_WHAT YOU SHOULD DO_
Every line with "computer" in it must be copied from the data.
##### SUPPLIED RECORDS #####
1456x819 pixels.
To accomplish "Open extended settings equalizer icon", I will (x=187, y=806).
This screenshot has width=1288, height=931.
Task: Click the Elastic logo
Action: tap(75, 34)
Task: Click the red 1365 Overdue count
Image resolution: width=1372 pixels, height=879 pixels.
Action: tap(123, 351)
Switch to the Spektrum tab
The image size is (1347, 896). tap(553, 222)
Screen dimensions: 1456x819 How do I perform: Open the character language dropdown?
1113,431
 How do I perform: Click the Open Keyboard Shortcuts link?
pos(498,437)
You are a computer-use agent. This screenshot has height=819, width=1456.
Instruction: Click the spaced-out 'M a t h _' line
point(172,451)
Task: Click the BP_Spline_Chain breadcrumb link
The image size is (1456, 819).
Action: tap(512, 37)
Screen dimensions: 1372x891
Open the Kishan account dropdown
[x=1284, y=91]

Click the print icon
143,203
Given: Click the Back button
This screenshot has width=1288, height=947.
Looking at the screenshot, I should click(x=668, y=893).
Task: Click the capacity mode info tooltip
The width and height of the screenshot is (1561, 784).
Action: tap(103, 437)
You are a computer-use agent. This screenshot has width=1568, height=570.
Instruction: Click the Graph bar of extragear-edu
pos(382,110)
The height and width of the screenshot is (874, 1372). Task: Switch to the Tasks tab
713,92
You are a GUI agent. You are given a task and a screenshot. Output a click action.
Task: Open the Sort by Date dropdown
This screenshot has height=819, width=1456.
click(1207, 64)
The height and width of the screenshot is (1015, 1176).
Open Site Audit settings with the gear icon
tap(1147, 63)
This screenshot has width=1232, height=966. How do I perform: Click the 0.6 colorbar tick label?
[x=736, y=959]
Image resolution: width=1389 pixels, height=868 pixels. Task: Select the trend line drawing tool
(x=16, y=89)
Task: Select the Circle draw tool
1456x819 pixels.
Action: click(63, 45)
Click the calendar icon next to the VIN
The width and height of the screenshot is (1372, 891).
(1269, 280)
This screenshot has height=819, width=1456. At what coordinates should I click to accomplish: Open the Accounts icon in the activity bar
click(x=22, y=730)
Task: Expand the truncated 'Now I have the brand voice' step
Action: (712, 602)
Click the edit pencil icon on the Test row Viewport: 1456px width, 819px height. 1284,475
#####
_FINISHED TASK_
You are a computer-use agent. This screenshot has height=819, width=1456.
You are a computer-use agent. This screenshot has width=1568, height=570.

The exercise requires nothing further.